1/9=0.11...; 2/9=0.22........;8/9=0.88... then 9/9=0.99...=1???

Question

1/9+2/9=3/9=0.111...+0.222...=0.333...Similarly 2/9+3/9=0.555....
This come to the results, such as 2/9+7/9=0.222...+0.777..=0.999...But 2/9+7/9=9/9,
Then9/9=1=0.999... Why this happen?

Answer 1

0.9999 repeating is equal to 1

Answer 2

9/9=1, not .99. 9 divided by 9=1.
1/9+2/9+3/9=6/9=. 2/3=.67(rounded to the nearest hundredth)
2/9+3/9= 5/9=.555
2/9+7/9=9/9=1 How did you get .222? Divide 9 into 9
9/9=1, not .999, but .999 rounded to the nearest unit is 1
.111+.222+.333=.666=2/3
The difference is because none o the fractions come out even when converted to decimals.The difference is negligible.

Answer 3

A calculator only shows as much of the answer as its screen is wide. 1/9 has an infinite number of "1's" after the decimal point.
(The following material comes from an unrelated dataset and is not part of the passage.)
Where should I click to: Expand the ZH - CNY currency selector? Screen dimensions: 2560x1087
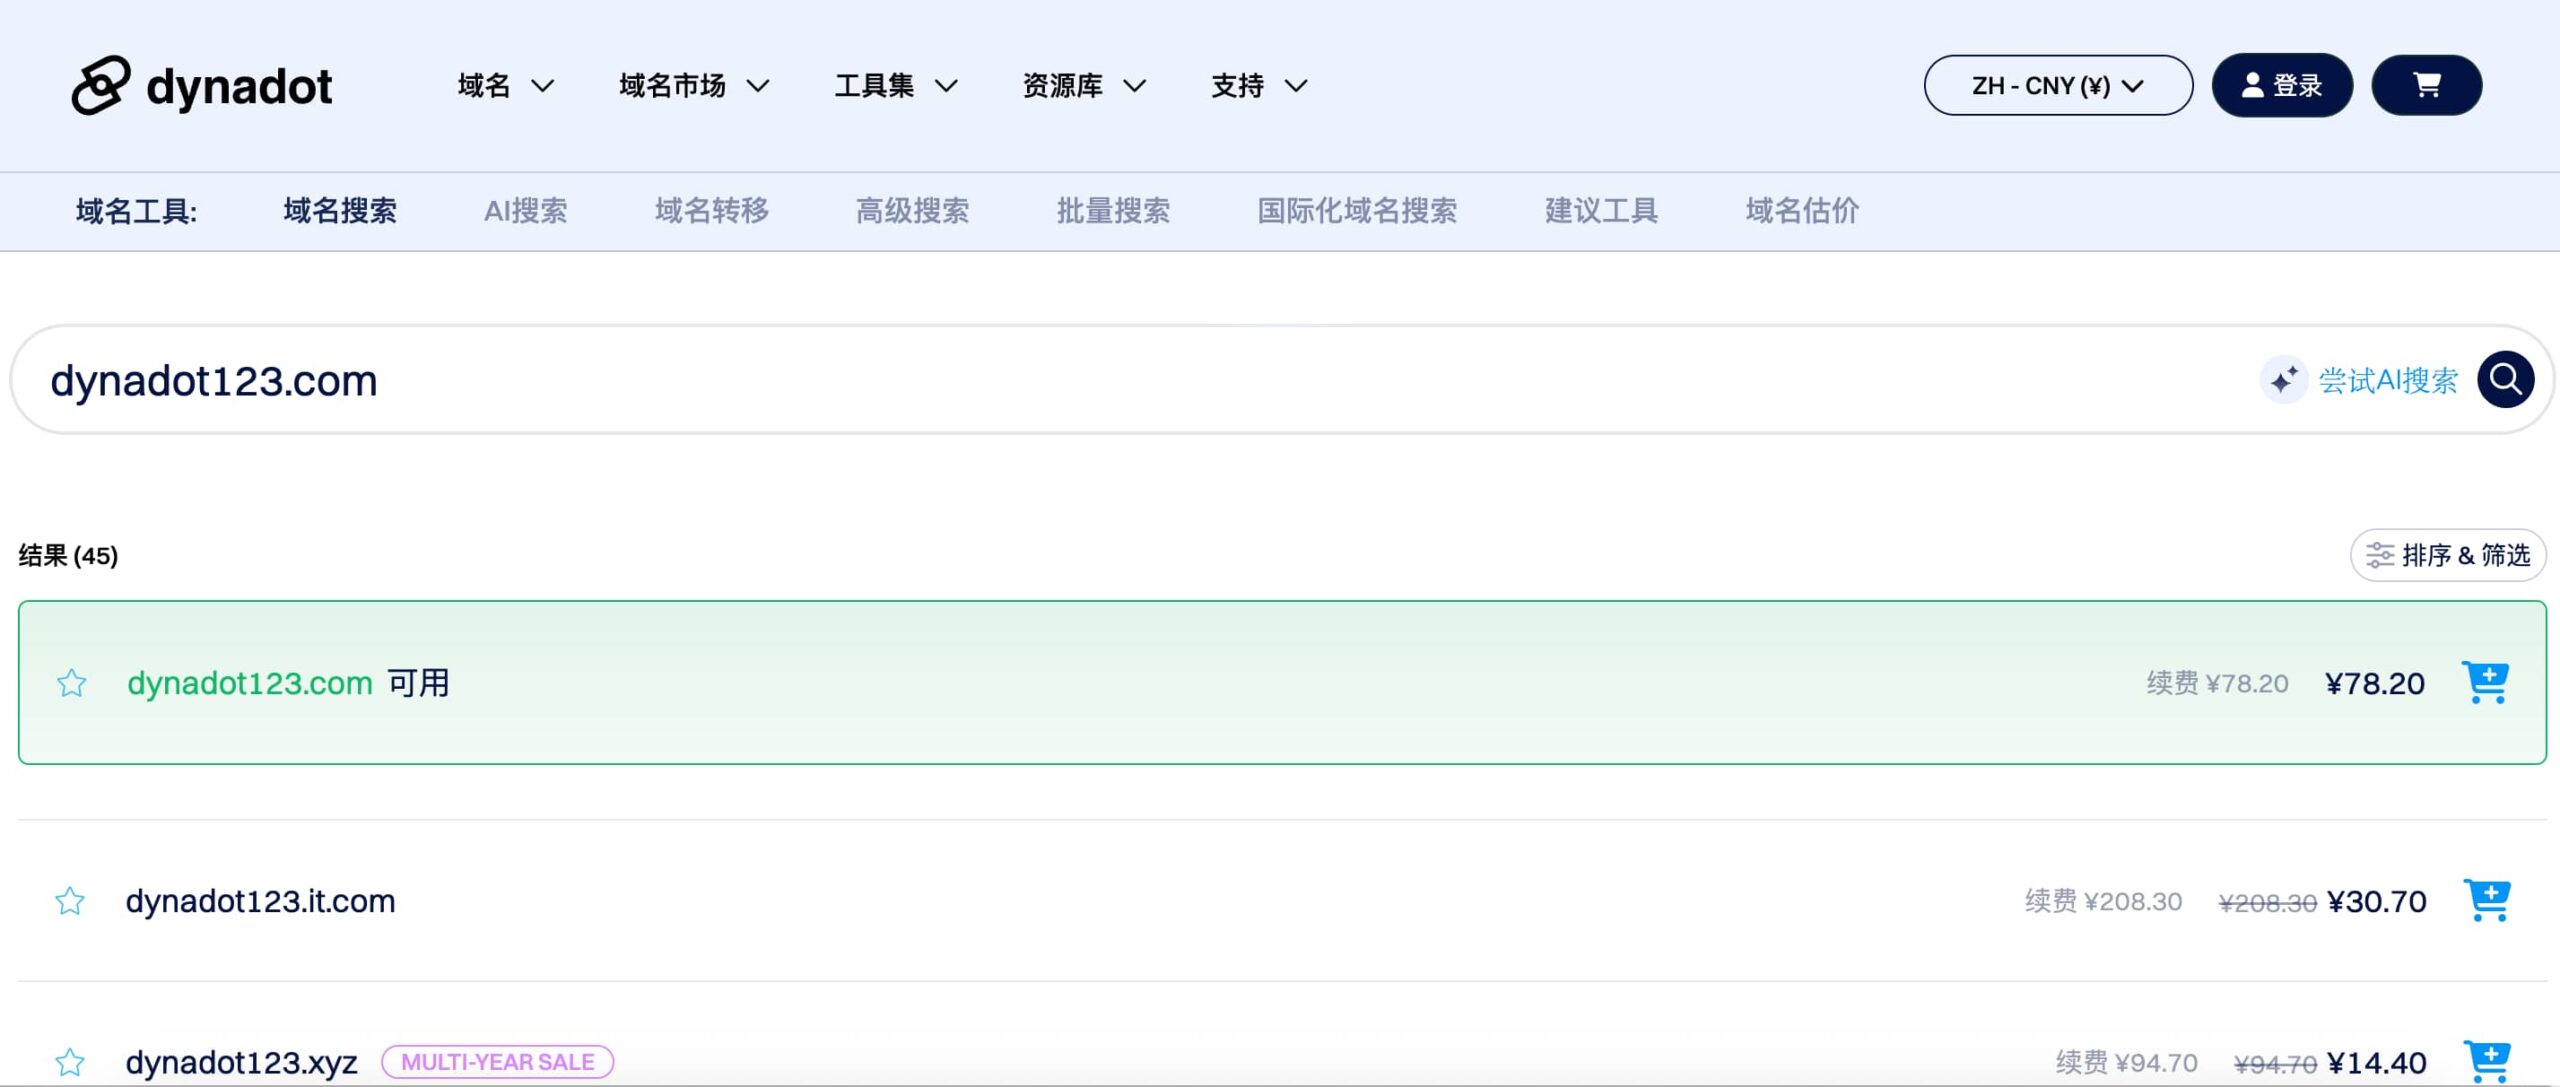click(2057, 85)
And yes, 0.999 repeating an infinite number of times is the same as 1.

Answer 4

The reason is .99999 ... ( n digits) = 1 - (1/10)^n

when n = 1 it is .9 or 1 - .1

n =2 it is .99 or 1-.01 = 1-(1/10)^2

when n->infinite as this has infinite digits limit is 1

Answer 5

The reason is because 0.9999(repeating forever) IS equal to 1, despite the many people who don't believe it.

0.999(repeating) represents an infinite series which is equal to 1. Nothing to do with rounding.

Many nonmath-minded people refuse to believe they are equal, but it's because the concept of infinity is tied to it.

Answer 6

1/9 = 0.11111111. . .

2/9 = .222222222. . .

3/9= .333333333.. .

8/9 = .88888888. . . .

This is a repeating decijal and goes on to infinity ( ∞ )

- - - - -s-

Answer 7

Let say we don't know what is number of 9/9!
But, we know
1/9=0.11...

Then, we can write like that
1=9*0.11...

9/9
= (1+1+1+1+1+1+1+1+1)/9
= 1/9+1/9+1/9+1/9
+1/9+1/9+1/9+1/9+1/9
= 0.11..+0.11..+0.11..+0.11..
+0.11..+0.11..+0.11..+0.11..
+0.11..
=9*0.11..
=1

Answer 8

take 0.99=x;
multiply by 10 on both sides
9.9=10x;
9+x=10x
9=9x;
x=1;
voila! 0.99=1